Aim of the exercise
Transcribe the records from the line containing "The image size is (489, 293)." through the end of the records, including both ends. Omit the pictures.

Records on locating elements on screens
Start

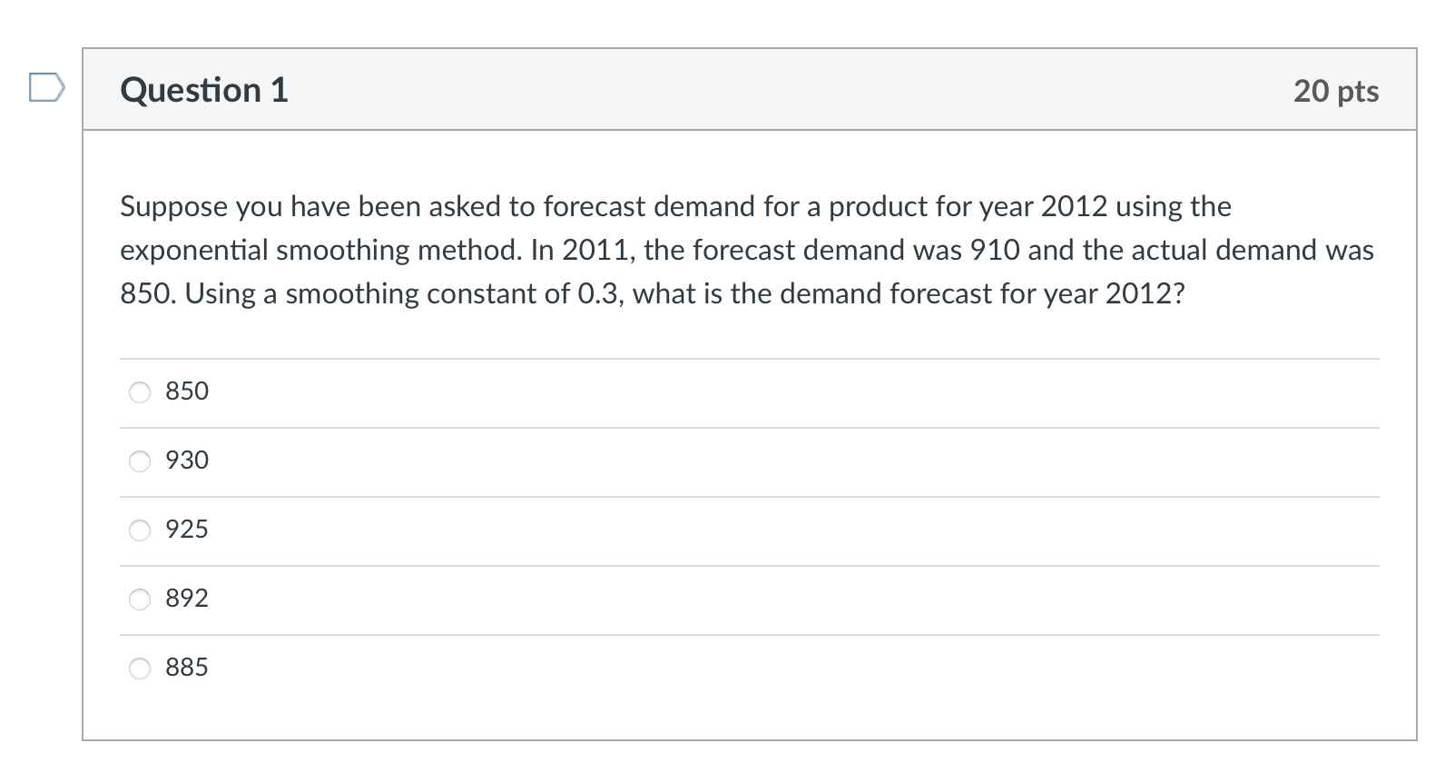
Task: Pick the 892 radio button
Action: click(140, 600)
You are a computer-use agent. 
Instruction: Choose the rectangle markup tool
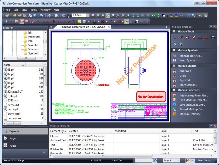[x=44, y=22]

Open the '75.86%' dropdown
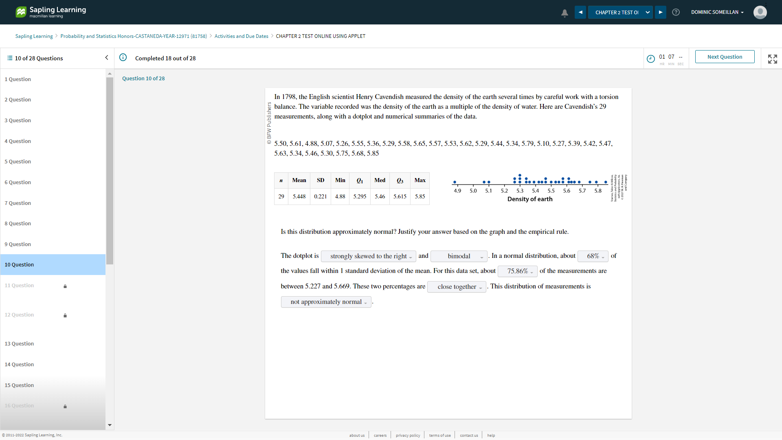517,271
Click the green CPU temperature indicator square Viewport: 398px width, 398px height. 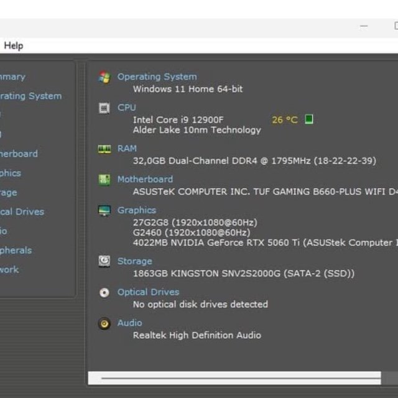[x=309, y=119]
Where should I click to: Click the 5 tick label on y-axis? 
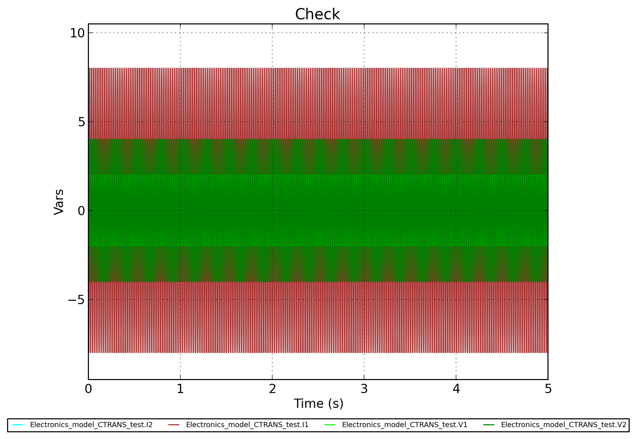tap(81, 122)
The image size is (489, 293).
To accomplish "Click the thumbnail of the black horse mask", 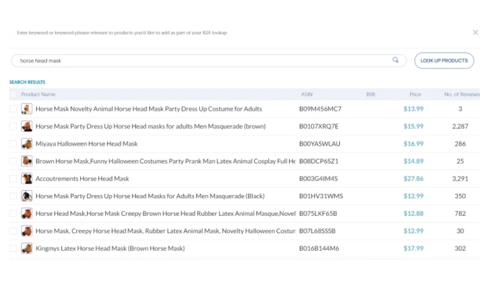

End

Exercise result
The image size is (489, 293).
To accomplish "Click the thumbnail of the black horse mask", 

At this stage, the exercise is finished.